Live markets, Tuesday, June 15, 2021
Home prices across the country saw their biggest quarterly increase in more than a decade in the first three months of 2021.
Data from the Australian Bureau of Statistics released this morning showed residential property prices jumped 5.4%, the biggest quarterly increase since the December 2009 quarter.
All cities reported an increase, led by Sydney (up 6.1%).

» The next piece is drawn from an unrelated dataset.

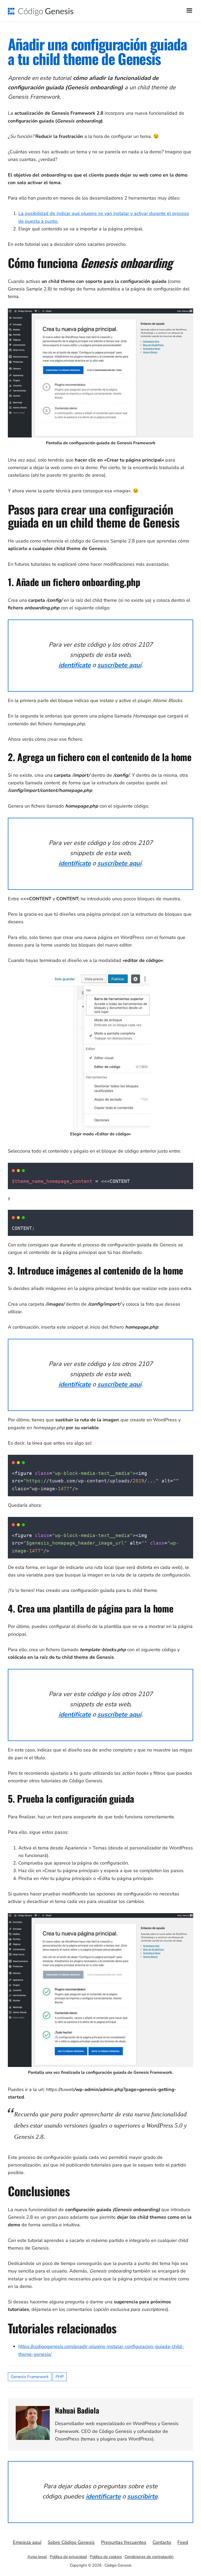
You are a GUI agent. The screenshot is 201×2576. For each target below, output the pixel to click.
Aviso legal (37, 2556)
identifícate (75, 665)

Prices in Canberra jumped 5.6%, they rose 5.2% in Perth while in Melbourne they rose 5.1%. Prices in Adelaide and Brisbane rose 4 percent while they rose 4.7 percent in Darwin.
The total value of the country’s 10.6 million residential dwellings increased by $ 449.9 billion to $ 8.3 trillion. This is the largest quarterly increase on record, and it brings the average price of residential accommodation across the country to a record high of $ 779,000.
Some areas, however, are much more expensive.
ABS head of price statistics Michelle Marquardt said NSW accounted for 40% of residential housing value.
“The average price of residential housing in New South Wales has risen to $ 1.01 million. It was the first time that a state or territory had seen the average house price exceed $ 1 million, ”she said.
The data came out as special research conducted by UNSW found that the national economy was less stable and suffered from declining productivity due to soaring house prices. He found that rising prices diverted money from more productive activities and affected the lending policies of the country’s major banks.
On an annual basis, national property prices have increased 7.5%. The largest increase was recorded in Canberra (10.9%), followed by Hobart (10.2%) and Perth (9%).
Prices in Sydney have increased 8% over the past 12 months, while in Melbourne they have increased 5.9%.
An increase in the number of investors returning to the housing market was noted by the Reserve Bank of Australia in the minutes of the June board meeting released on Tuesday morning.
“Growth in home loans has increased, with continued strong demand from homeowners, particularly first-time buyers,” the minutes said.
“Investor borrowing growth had also started to pick up in recent months, from low levels. “
Recognizing that house prices have continued to rise in all major markets, the central bank board reiterated the need to maintain lending standards and carefully monitor borrowing trends in an environment characterized by high demand for housing, rising prices and low interest rates.
he residential construction sector saw strong construction activity in the March quarter, which the RBA says will strengthen “despite historically low population growth” due to government incentives such as HomeBuilder, low rates of ‘interest and high levels of approvals.